» Work task
Copy every record below exactly as it appears.

*** Opening Data supplied ***

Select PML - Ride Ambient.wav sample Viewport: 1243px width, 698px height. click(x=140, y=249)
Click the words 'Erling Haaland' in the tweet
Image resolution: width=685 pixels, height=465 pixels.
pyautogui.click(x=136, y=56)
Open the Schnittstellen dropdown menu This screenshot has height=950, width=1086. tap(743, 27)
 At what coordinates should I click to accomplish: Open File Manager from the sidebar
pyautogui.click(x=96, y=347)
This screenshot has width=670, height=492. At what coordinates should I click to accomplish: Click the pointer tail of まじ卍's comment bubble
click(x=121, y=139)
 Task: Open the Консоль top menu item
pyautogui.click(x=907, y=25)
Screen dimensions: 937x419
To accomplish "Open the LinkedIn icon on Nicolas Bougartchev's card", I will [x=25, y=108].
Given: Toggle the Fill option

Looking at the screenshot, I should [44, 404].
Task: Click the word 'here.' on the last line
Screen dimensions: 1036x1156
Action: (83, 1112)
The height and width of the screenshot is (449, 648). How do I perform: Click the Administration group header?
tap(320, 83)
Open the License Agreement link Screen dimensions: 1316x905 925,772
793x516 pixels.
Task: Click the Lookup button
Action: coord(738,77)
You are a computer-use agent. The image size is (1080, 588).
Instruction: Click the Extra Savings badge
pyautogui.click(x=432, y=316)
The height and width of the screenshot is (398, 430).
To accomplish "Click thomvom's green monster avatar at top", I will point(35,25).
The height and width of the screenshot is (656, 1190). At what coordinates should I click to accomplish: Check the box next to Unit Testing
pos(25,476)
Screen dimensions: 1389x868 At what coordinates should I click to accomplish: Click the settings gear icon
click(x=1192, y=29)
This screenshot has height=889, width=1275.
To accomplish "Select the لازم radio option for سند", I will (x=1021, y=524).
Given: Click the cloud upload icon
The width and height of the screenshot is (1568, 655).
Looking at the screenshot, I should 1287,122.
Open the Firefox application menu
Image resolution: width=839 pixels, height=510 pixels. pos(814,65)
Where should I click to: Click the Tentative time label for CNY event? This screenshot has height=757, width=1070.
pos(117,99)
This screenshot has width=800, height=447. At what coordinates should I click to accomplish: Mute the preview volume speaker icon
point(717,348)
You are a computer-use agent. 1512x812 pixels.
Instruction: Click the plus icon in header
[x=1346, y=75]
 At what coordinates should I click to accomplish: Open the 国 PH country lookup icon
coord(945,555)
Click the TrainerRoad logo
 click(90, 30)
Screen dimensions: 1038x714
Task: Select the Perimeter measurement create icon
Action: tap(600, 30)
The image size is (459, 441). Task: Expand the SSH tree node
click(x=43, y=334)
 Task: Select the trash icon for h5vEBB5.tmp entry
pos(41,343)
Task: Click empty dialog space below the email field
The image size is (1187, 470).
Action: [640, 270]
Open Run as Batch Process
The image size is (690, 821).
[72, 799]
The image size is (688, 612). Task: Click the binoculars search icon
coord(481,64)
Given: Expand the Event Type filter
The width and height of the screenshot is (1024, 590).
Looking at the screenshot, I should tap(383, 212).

*** Closing Data supplied ***

» Final answer
Select PML - Ride Ambient.wav sample Viewport: 1243px width, 698px height. click(x=140, y=249)
Click the words 'Erling Haaland' in the tweet
Image resolution: width=685 pixels, height=465 pixels.
pyautogui.click(x=136, y=56)
Open the Schnittstellen dropdown menu This screenshot has height=950, width=1086. tap(743, 27)
 At what coordinates should I click to accomplish: Open File Manager from the sidebar
pyautogui.click(x=96, y=347)
This screenshot has width=670, height=492. At what coordinates should I click to accomplish: Click the pointer tail of まじ卍's comment bubble
click(x=121, y=139)
 Task: Open the Консоль top menu item
pyautogui.click(x=907, y=25)
Screen dimensions: 937x419
To accomplish "Open the LinkedIn icon on Nicolas Bougartchev's card", I will [x=25, y=108].
Given: Toggle the Fill option

Looking at the screenshot, I should [44, 404].
Task: Click the word 'here.' on the last line
Screen dimensions: 1036x1156
Action: (83, 1112)
The height and width of the screenshot is (449, 648). How do I perform: Click the Administration group header?
tap(320, 83)
Open the License Agreement link Screen dimensions: 1316x905 925,772
793x516 pixels.
Task: Click the Lookup button
Action: coord(738,77)
You are a computer-use agent. The image size is (1080, 588).
Instruction: Click the Extra Savings badge
pyautogui.click(x=432, y=316)
The height and width of the screenshot is (398, 430).
To accomplish "Click thomvom's green monster avatar at top", I will point(35,25).
The height and width of the screenshot is (656, 1190). At what coordinates should I click to accomplish: Check the box next to Unit Testing
pos(25,476)
Screen dimensions: 1389x868 At what coordinates should I click to accomplish: Click the settings gear icon
click(x=1192, y=29)
This screenshot has height=889, width=1275.
To accomplish "Select the لازم radio option for سند", I will (x=1021, y=524).
Given: Click the cloud upload icon
The width and height of the screenshot is (1568, 655).
Looking at the screenshot, I should 1287,122.
Open the Firefox application menu
Image resolution: width=839 pixels, height=510 pixels. pos(814,65)
Where should I click to: Click the Tentative time label for CNY event? This screenshot has height=757, width=1070.
pos(117,99)
This screenshot has width=800, height=447. At what coordinates should I click to accomplish: Mute the preview volume speaker icon
point(717,348)
You are a computer-use agent. 1512x812 pixels.
Instruction: Click the plus icon in header
[x=1346, y=75]
 At what coordinates should I click to accomplish: Open the 国 PH country lookup icon
coord(945,555)
Click the TrainerRoad logo
 click(90, 30)
Screen dimensions: 1038x714
Task: Select the Perimeter measurement create icon
Action: tap(600, 30)
The image size is (459, 441). Task: Expand the SSH tree node
click(x=43, y=334)
 Task: Select the trash icon for h5vEBB5.tmp entry
pos(41,343)
Task: Click empty dialog space below the email field
The image size is (1187, 470).
Action: [640, 270]
Open Run as Batch Process
The image size is (690, 821).
[72, 799]
The image size is (688, 612). Task: Click the binoculars search icon
coord(481,64)
Given: Expand the Event Type filter
The width and height of the screenshot is (1024, 590).
Looking at the screenshot, I should tap(383, 212).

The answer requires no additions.